▶ [What you will do]
A. In the gradient boosting passage, what is each tree's prediction multiplied by?
B. Copy the gradient boosting passage from "So we take the" through "dataset and pseudo-residuals.", substituting "working residuals" for "pseudo-residuals".

▶ [Selection]
* * *

This is the negative gradient of the loss function, and it guides how to adjust the prediction to reduce the loss. The gradient represents the changes needed to the log-odds (natural logarithm of the ratio of the probability of an event happening to the probability of it not happening) of the predictions for the model to improve its accuracy. A positive gradient means the model should increase the log-odds of the particular instance being in the positive class (1) while a negative gradient suggests that the model should decrease the log-odds. It is important to remember that in Gradient Boosting, the residual indicates how much change is needed in the log-odds (not directly in target probability) to reduce the loss.

So we take the first set of residuals, convert it to probabilities, and then for each one calculate the difference between the probability and the actual class (gradient of the log-loss function) to get the pseudo-residuals.

The first decision tree is then constructed on the training data. Unlike a standalone decision tree, instead of predicting the actual target label, it attempts to predict the gradient of the loss function relative to the model’s predictions. Essentially, for this initial tree, it tries to predict the errors or differences between its own predictions and the true values. Practically, this means that instead of feeding the tree the dataset and labels, we feed it the dataset and pseudo-residuals.

The goal of the first tree is to predict these residuals as accurately as possible. Once it’s trained, for each sample in the dataset, we get the prediction of the decision tree. This prediction is then multiplied by a learning rate (between 0 and 1). If we consider \(F_m(x_i)\) the prediction of the model for the \(ith\) instance of \(x\) after \(M\) boosting iterations, the scaling of the contribution of that tree is defined as:

\[F_m(x) =F_{m-1}(x) + vh_m(x)\]Where \(v\) is the learning rate and \(h_m\) is the newly added tree.

* * *

▶ [Entries]
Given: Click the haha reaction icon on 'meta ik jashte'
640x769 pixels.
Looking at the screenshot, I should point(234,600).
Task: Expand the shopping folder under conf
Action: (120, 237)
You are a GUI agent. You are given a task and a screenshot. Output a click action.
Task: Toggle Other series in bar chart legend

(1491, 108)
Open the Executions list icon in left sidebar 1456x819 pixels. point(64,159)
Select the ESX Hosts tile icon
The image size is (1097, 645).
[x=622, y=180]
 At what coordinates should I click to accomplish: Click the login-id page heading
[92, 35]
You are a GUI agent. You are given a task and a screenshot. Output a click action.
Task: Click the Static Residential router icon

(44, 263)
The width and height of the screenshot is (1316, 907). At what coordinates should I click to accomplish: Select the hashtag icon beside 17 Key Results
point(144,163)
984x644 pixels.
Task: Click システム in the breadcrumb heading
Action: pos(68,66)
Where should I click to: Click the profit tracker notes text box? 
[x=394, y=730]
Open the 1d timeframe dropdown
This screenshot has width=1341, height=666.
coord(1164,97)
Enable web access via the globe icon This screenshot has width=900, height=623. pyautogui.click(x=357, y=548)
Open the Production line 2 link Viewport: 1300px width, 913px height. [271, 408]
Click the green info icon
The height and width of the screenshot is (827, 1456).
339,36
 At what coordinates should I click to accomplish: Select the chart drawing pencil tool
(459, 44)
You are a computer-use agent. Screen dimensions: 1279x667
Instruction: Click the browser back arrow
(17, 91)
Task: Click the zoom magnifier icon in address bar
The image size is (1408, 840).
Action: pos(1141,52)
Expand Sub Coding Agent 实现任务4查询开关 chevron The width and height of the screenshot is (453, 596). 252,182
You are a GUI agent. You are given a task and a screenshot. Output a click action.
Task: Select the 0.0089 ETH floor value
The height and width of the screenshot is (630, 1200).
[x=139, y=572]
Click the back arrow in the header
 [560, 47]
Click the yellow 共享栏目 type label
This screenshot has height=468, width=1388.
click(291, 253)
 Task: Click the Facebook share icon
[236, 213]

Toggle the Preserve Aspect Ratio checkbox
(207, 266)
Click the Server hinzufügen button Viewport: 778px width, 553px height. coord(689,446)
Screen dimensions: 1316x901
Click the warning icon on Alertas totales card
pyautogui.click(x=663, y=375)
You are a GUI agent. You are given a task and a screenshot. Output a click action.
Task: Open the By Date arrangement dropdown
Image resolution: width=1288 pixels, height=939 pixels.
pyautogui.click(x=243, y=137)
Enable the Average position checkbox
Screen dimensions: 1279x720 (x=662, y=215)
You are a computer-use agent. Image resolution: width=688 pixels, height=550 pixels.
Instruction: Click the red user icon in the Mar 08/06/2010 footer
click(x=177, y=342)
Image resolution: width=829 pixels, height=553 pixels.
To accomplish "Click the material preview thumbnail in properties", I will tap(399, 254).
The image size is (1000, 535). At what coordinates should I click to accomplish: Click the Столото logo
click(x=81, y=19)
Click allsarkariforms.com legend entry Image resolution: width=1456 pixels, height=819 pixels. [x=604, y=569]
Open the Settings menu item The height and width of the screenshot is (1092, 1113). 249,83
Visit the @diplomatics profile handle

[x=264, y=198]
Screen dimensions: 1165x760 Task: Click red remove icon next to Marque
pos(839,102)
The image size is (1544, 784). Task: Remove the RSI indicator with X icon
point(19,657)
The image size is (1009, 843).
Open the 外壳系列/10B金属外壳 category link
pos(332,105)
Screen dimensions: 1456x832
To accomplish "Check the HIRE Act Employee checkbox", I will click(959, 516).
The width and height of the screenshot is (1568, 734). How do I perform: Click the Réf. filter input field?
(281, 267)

* * *

▶ [Responses in order]
A. A learning rate between 0 and 1.

B.
So we take the first set of residuals, convert it to probabilities, and then for each one calculate the difference between the probability and the actual class (gradient of the log-loss function) to get the working residuals.

The first decision tree is then constructed on the training data. Unlike a standalone decision tree, instead of predicting the actual target label, it attempts to predict the gradient of the loss function relative to the model’s predictions. Essentially, for this initial tree, it tries to predict the errors or differences between its own predictions and the true values. Practically, this means that instead of feeding the tree the dataset and labels, we feed it the dataset and working residuals.